Pourtant, l'enveloppe de l'aide internationale du Canada atteindra cinq milliards par année pendant les cinq prochaines années, ce qui est quand même beaucoup d'argent.

Qu'en est-il au juste? Le Canada, en matière d'aide internationale, en fait-il trop, ou pas assez?

D'abord, il faut savoir que le budget de la semaine dernière complète une promesse faite en 2002 par le ministre des Finances de l'époque, Paul Martin. Celui-ci s'était engagé à doubler le budget de l'aide internationale en huit ans. Effectivement, ce budget est passé de 2,5 milliards en 2002 à cinq milliards avec le budget Flaherty. C'est certainement un bel effort.

Le problème, c'est qu'à partir de l'an prochain, l'enveloppe sera gelée au moins jusqu'en 2015. Les dernières projections du gouvernement faisaient état d'une augmentation annuelle automatique de 8%. En supprimant cette hausse et en gelant les budgets, Ottawa épargnera 4,5 milliards en cinq ans.

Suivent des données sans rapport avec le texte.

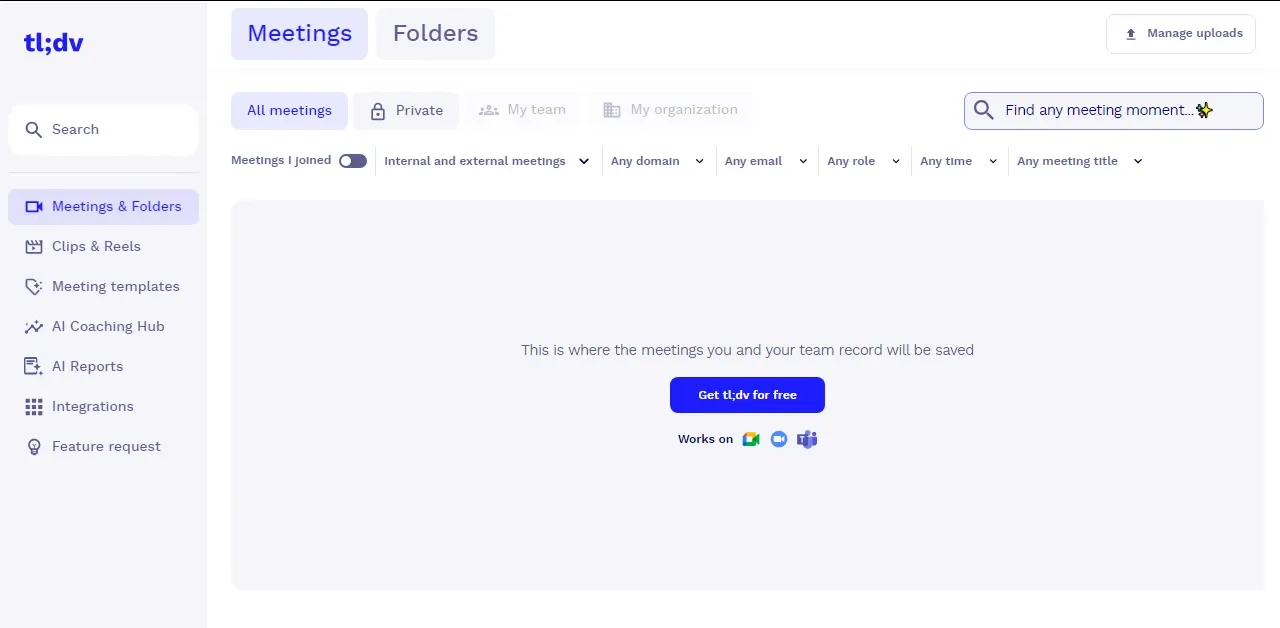Screen dimensions: 1280x628
Task: Expand Internal and external meetings dropdown
Action: pos(487,161)

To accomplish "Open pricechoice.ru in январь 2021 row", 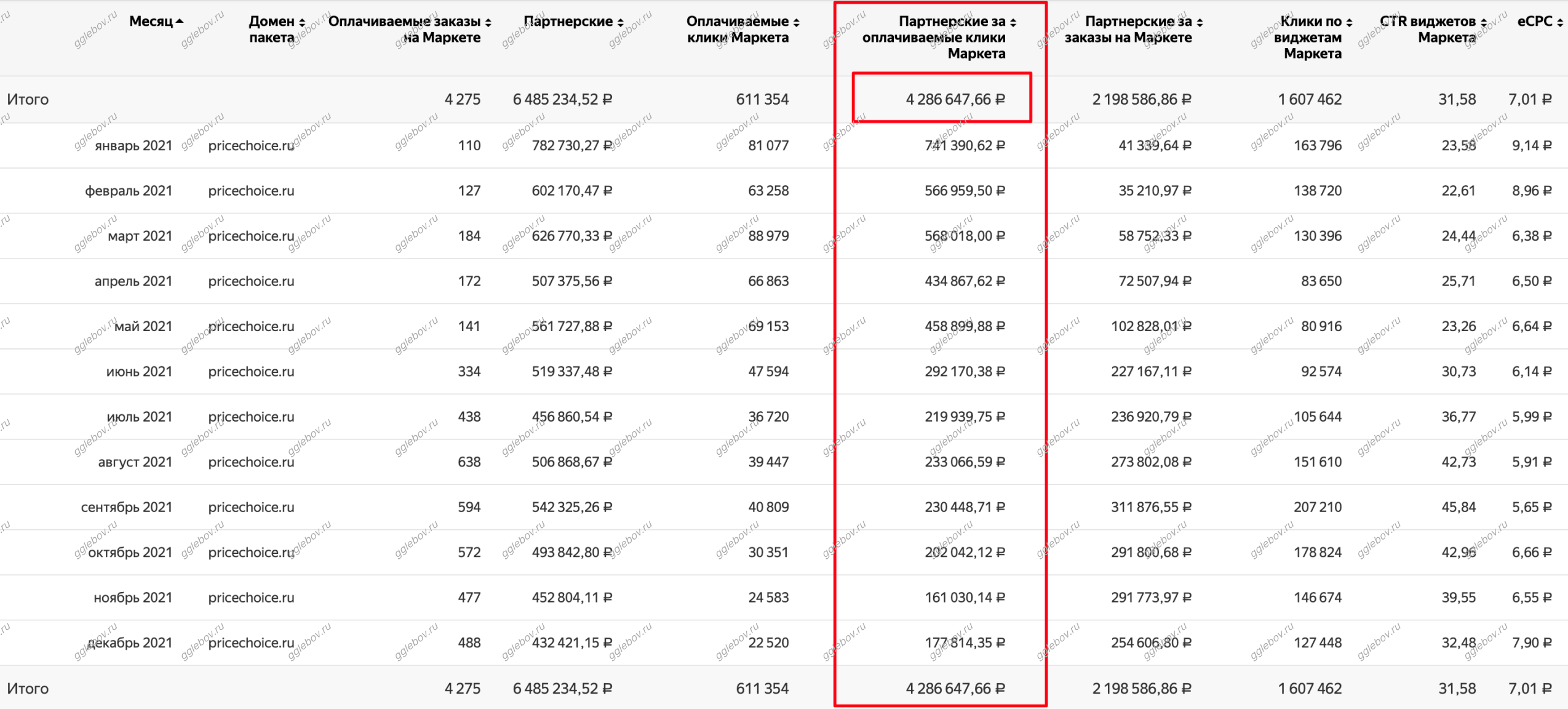I will click(x=251, y=146).
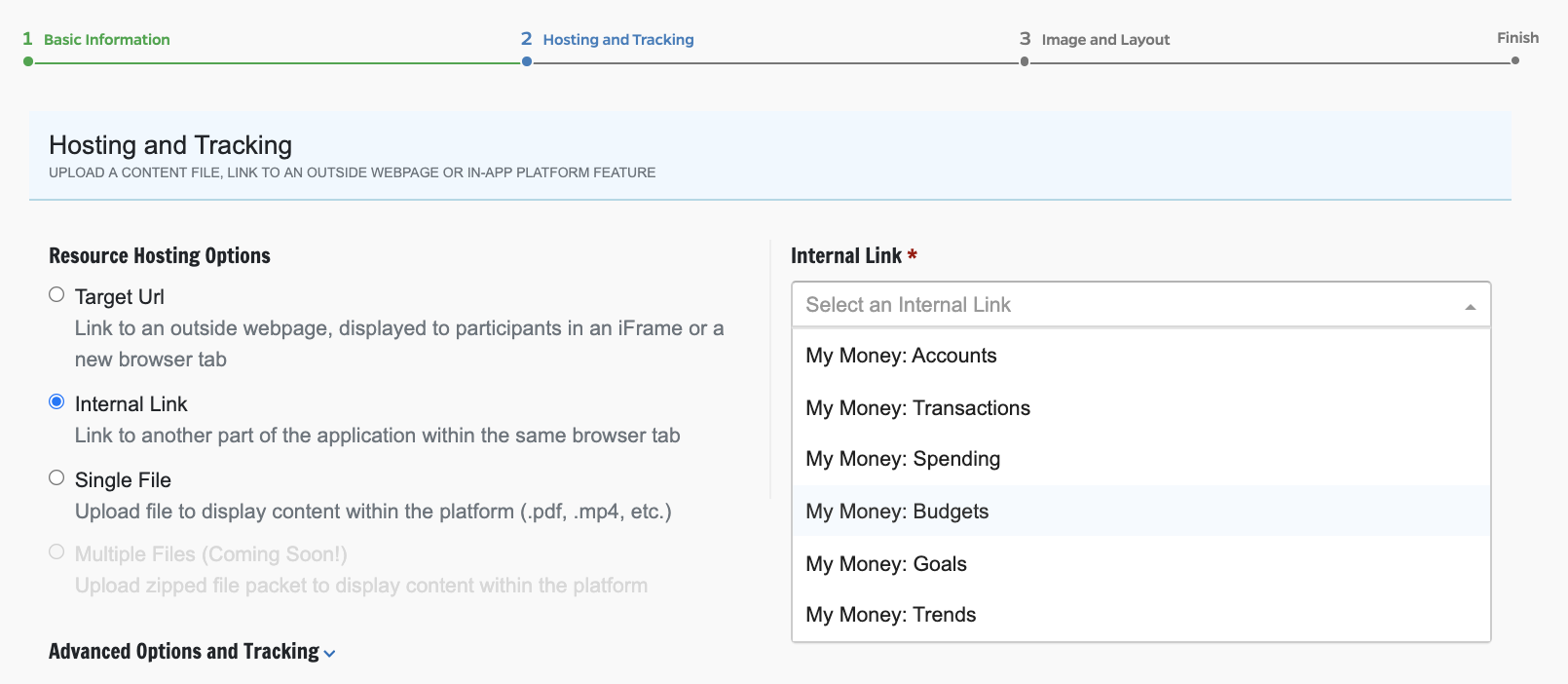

D'autre part, le Canada n'est pas le seul pays riche à sabrer dans son budget d'aide internationale. Aux prises avec des difficultés économiques et financières importantes, plusieurs pays ont sabré là où c'est le plus facile: dans l'aide internationale.

En 2005, à la suite du sommet du G8 à Gleneagles (Écosse), les pays membres du Comité d'aide au développement (un organisme comprenant 22 pays riches, et chapeauté par l'Organisation de coopération et de développement économiques) se sont engagés à augmenter substantiellement leur enveloppe d'aide avant 2010. Nous sommes rendus en 2010 et la France, l'Allemagne, l'Autriche, le Portugal, la Grèce et l'Italie n'ont pas atteint leurs objectifs. «Même si une majorité de pays respectera ses engagements, note une récente étude de l'OCDE, les résultats insatisfaisants de plusieurs grands donneurs signifient qu'il y aura un manque à gagner significatif en 2010.»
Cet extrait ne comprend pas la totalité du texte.